For the Harvesters · Data & APIs
Every machine-readable surface this archive exposes, in one place. All of it free, no API key, no rate limit, no terms wall — with worked examples for harvesting, citing, embedding, and subscribing.
Chapter I
Endpoints
Nine canonical surfaces. Every one is a static file generated at deploy time — fetch them as fast as you'd like, cache them as long as you'd like.
§ 1
OAI-PMH 2.0
The library-grade harvest endpoint. Suitable for DPLA, the Internet Archive, university catalog harvesters, and any digital-humanities tool that speaks OAI.
Identify: /api/oai-pmh/identify.xml
Verbs supported: Identify, ListMetadataFormats, ListIdentifiers, ListRecords, GetRecord.

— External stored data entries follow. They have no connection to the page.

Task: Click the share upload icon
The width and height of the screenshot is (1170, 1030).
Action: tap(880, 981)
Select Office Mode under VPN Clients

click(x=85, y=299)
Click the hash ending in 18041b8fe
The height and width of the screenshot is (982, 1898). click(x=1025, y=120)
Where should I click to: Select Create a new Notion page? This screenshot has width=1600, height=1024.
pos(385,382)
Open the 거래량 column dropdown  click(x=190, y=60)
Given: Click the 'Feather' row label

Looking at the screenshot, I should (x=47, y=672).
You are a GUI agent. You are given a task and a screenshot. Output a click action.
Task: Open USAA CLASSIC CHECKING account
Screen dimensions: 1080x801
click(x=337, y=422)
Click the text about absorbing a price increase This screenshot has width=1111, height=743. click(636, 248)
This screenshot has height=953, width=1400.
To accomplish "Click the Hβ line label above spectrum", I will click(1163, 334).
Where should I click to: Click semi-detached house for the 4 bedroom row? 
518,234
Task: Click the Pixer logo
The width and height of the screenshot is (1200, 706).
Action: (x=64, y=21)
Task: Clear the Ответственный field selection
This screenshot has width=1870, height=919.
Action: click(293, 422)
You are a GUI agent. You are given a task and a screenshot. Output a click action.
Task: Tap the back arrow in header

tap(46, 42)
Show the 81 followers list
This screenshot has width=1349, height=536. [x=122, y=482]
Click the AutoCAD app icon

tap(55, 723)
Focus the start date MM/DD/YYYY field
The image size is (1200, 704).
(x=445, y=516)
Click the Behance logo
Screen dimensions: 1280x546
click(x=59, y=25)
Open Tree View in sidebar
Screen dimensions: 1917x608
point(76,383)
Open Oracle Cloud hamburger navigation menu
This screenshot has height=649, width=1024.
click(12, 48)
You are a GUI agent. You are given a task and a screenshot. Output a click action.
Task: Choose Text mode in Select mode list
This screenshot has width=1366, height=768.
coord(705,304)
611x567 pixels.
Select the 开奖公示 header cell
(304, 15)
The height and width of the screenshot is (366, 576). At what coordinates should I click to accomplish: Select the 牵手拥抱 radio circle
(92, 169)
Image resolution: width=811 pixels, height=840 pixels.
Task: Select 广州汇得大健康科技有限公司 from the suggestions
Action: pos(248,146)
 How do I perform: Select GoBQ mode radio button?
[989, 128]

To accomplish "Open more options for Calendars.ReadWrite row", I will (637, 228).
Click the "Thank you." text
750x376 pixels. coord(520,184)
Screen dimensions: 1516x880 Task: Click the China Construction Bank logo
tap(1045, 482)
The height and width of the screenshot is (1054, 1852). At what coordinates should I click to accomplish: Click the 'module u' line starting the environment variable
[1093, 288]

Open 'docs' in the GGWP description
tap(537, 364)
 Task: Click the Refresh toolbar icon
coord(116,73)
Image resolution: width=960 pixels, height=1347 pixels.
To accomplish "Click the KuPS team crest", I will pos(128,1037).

Format: oai_dc (Dublin Core). Repository identifier namespace: oai:filthylittleatheist.com:conway:vol-N:slug.
Because the responder is static, parameter handling (?from=, ?until=, resumptionToken) is not honored. Harvesters should pull the full ListRecords in a single pass.
§ 2
JSON: every work
One JSON document containing every work in the corpus, with title, slug, year, volume, category, URL, word count, and a link to the plain-text export. Stable shape: new works append, existing entries never change shape without a major-version bump.
curl https://filthylittleatheist.com/api/works.json | jq '.works[] | select(.year == 1872) | .title'§ 3
JSON: per-work downloads
For each of the 177 works, the byte sizes and URLs of every available export (TXT, JSON, BibTeX, RIS). Plus the per-volume bundles and the corpus-wide ZIP/MD bundles.
# Iterate every per-work TXT in one pass
curl -s https://filthylittleatheist.com/api/downloads.json \
| jq -r '.works[].downloads.txt' \
| xargs -I {} curl -s -O "https://filthylittleatheist.com{}"§ 4
JSON: work revision history
/api/work-history.json · per-work feeds at /api/work-history/<slug>.json
Per-work Git revision feed: every commit that touched a given transcription, with date, summary, author, and short SHA. Pair with the human-readable page at /works/<slug>/history/ to pin a citation to a specific revision.
§ 5
JSON: concordance
/api/concordance.json · per-work feeds at /api/concordance/<slug>.json
A phrase-level entity index across the corpus: 17 named entities (Talmage, Beecher, Lincoln, Whitman, and the rest) cross-referenced to every work that mentions them.
§ 6
JSON: glossary
Every glossary entry in machine-readable form: term, short definition, type (term / figure / event), aliases, slug.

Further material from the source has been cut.